Reference : Self-Adaptive Honeypots Coercing and Assessing Attacker Behaviour
Dissertations and theses : Doctoral thesis
Engineering, computing & technology : Computer science
Self-Adaptive Honeypots Coercing and Assessing Attacker Behaviour
Wagener, Gerard [University of Luxembourg > Faculty of Science, Technology and Communication (FSTC) > Computer Science and Communications Research Unit (CSC)]
University of Luxembourg, ​Luxembourg, ​​Luxembourg
Institut National Polytechnique de Lorraine, ​​France
Docteur en Informatique
Engel, Thomas mailto
Festor, Olivier
[en] information security ; reinforcement learning ; honeypots ; attacker behavior ; game theory
[en] Information security communities are always talking about "attackers" or "blackhats", but in reality very little is known about their skills. The idea of studying attacker behaviors was pioneered in the early nineties. In the last decade the number of attacks has increased exponentially and honeypots were introduced in order to gather information about attackers and to develop early-warning systems. Honeypots come in different flavors with respect to their interaction potential. A honeypot can be very restrictive, but this implies only a few interactions. However, if a honeypot is very tolerant, attackers can quickly achieve their goal.
Choosing the best trade-off between attacker freedom and honeypot restrictions is challenging. In this dissertation, we address the issue of self-adaptive honeypots that can change their behavior and lure attackers into revealing as much information as possible about themselves.
Rather than being allowed simply to carry out attacks, attackers are challenged by strategic interference from adaptive honeypots. The observation of the attackers' reactions is particularly interesting and, using derived measurable criteria, the attacker's skills and capabilities can be assessed by the honeypot operator.
Attackers enter sequences of inputs on a compromised system which is generic enough to characterize most attacker behaviors. Based on these principles, we formally model the interactions of attackers with a compromised system. The key idea is to leverage game-theoretic concepts to define the configuration and reciprocal actions of high-interaction honeypots. We have also leveraged machine learning techniques for this task and have developed a honeypot that uses a variant of reinforcement learning in order to arrive at the best behavior when facing attackers.
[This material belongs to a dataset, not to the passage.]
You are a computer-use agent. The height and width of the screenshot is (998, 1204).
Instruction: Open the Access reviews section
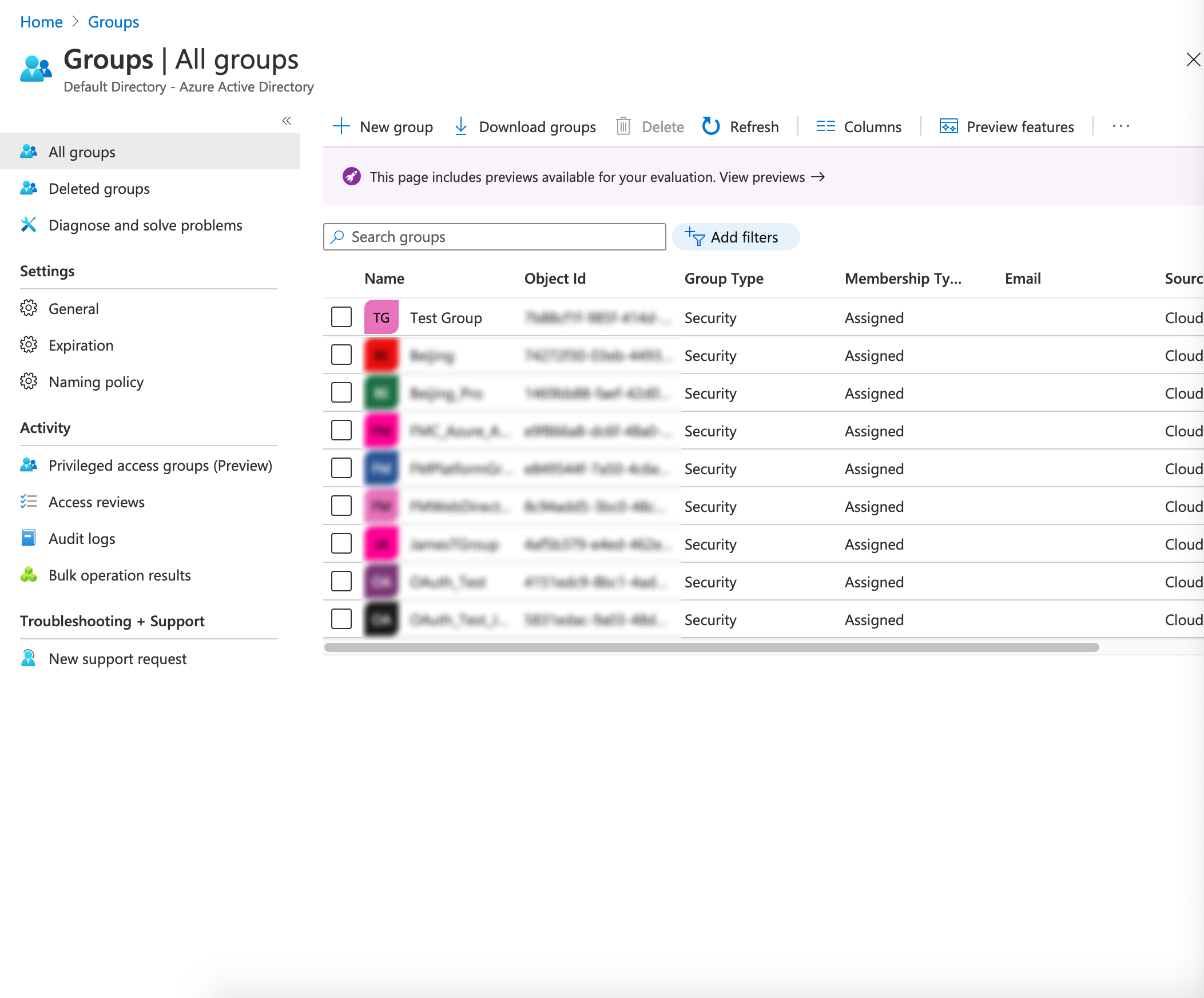coord(96,502)
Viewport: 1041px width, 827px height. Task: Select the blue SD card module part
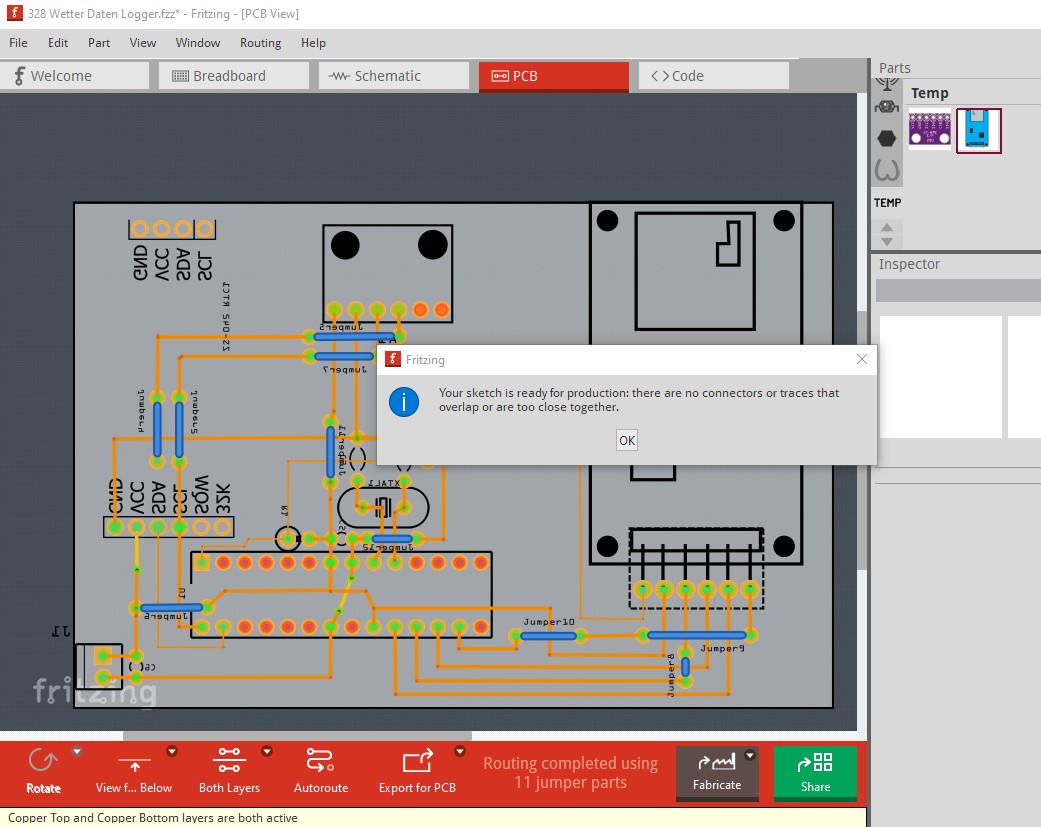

The honeypot is capable of adopting behavioral strategies that vary from blocking commands or returning erroneous messages, right up to insults that aim to irritate the intruder and serve as a reverse Turing Test distinguishing human attackers from machines. Our experimental results show that behavioral strategies are dependent on contextual parameters and can serve as advanced building blocks for intelligent honeypots. The knowledge obtained can be used either by the adaptive honeypots themselves or to reconfigure low-interaction honeypots.